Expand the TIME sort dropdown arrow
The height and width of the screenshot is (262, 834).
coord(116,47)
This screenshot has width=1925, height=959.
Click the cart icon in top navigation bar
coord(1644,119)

* * * * * * *

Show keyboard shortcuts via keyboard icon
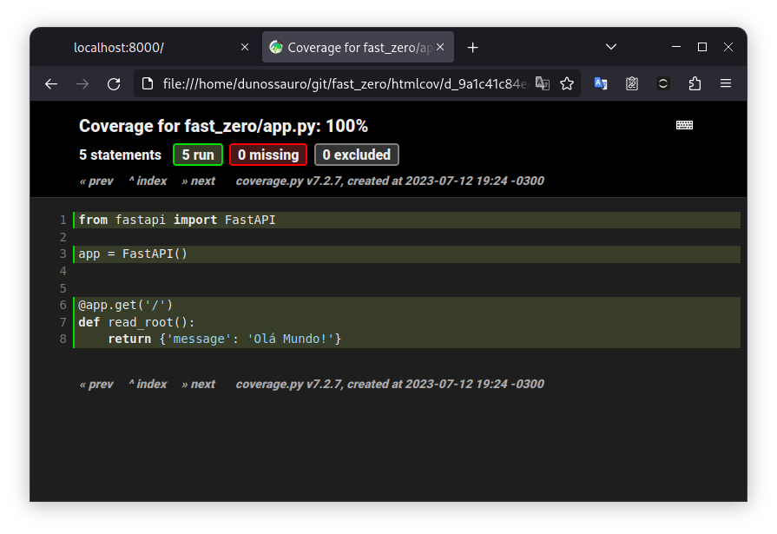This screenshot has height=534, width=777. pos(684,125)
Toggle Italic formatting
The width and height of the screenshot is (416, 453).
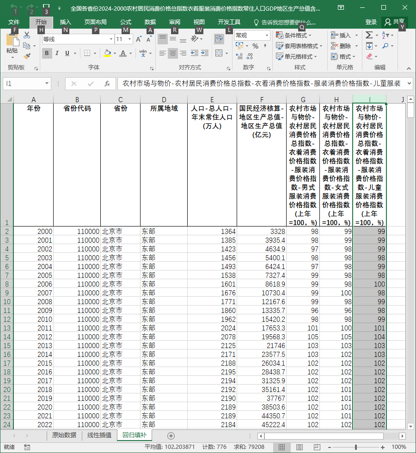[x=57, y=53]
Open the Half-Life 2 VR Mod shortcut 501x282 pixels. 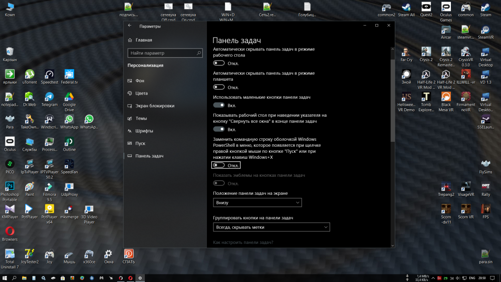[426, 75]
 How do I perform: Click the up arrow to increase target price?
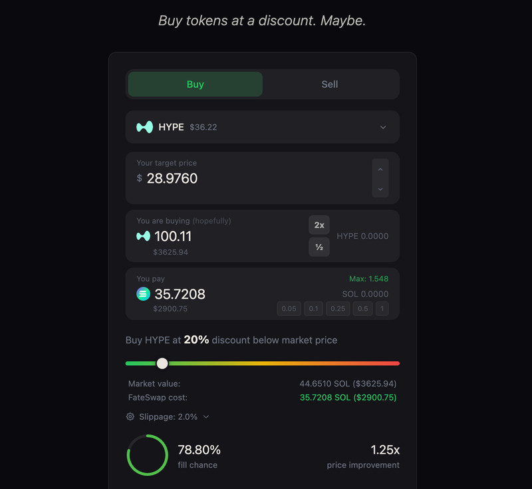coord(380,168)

* * * * * * *

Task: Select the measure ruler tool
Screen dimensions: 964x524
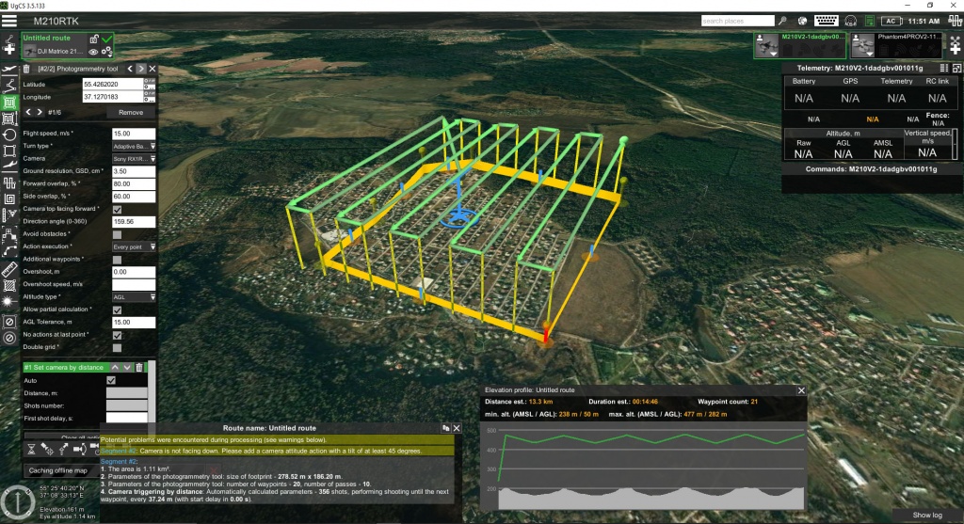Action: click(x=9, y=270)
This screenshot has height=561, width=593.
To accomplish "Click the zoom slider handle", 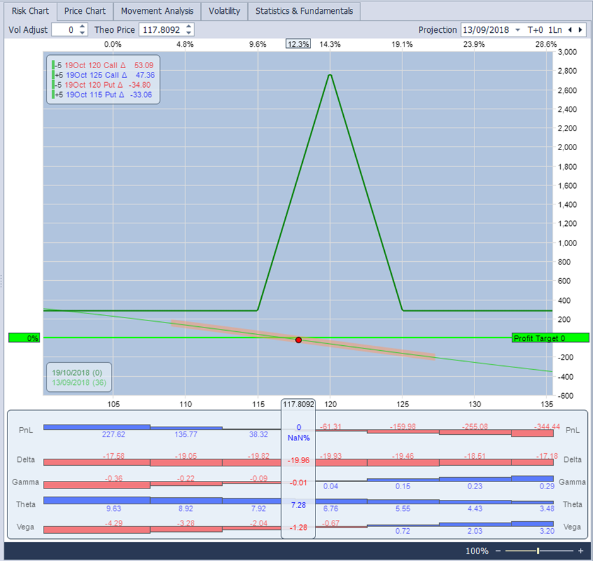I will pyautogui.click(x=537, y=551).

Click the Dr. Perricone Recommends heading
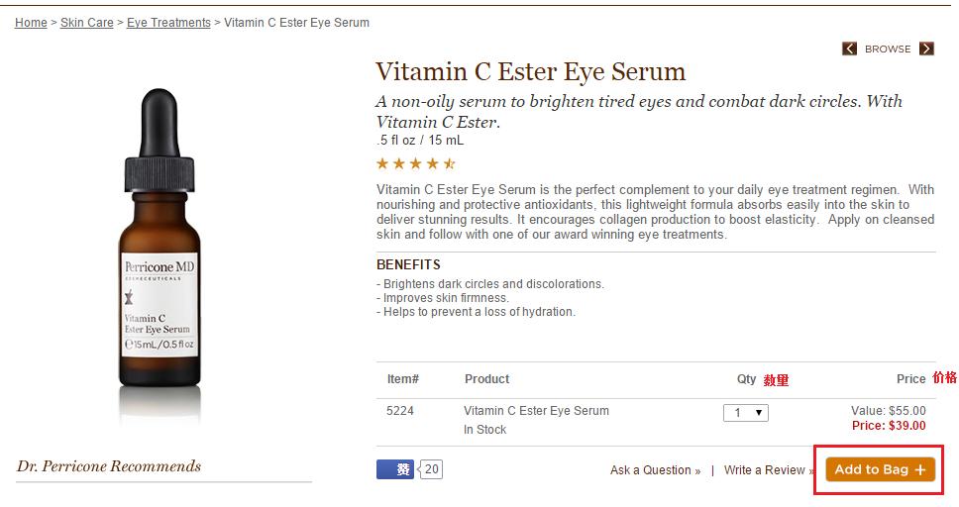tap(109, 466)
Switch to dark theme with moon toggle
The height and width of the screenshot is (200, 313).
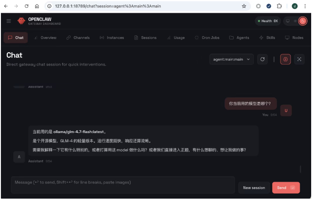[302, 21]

* * * * * * *

Exercise aim → Which lines of data run from the line with "Expand the TIME sort dropdown arrow" up to and including the line with "coord(1644,119)"? Copy them out word for word.

Solution to this task →
Expand the TIME sort dropdown arrow
The height and width of the screenshot is (262, 834).
coord(116,47)
This screenshot has width=1925, height=959.
Click the cart icon in top navigation bar
coord(1644,119)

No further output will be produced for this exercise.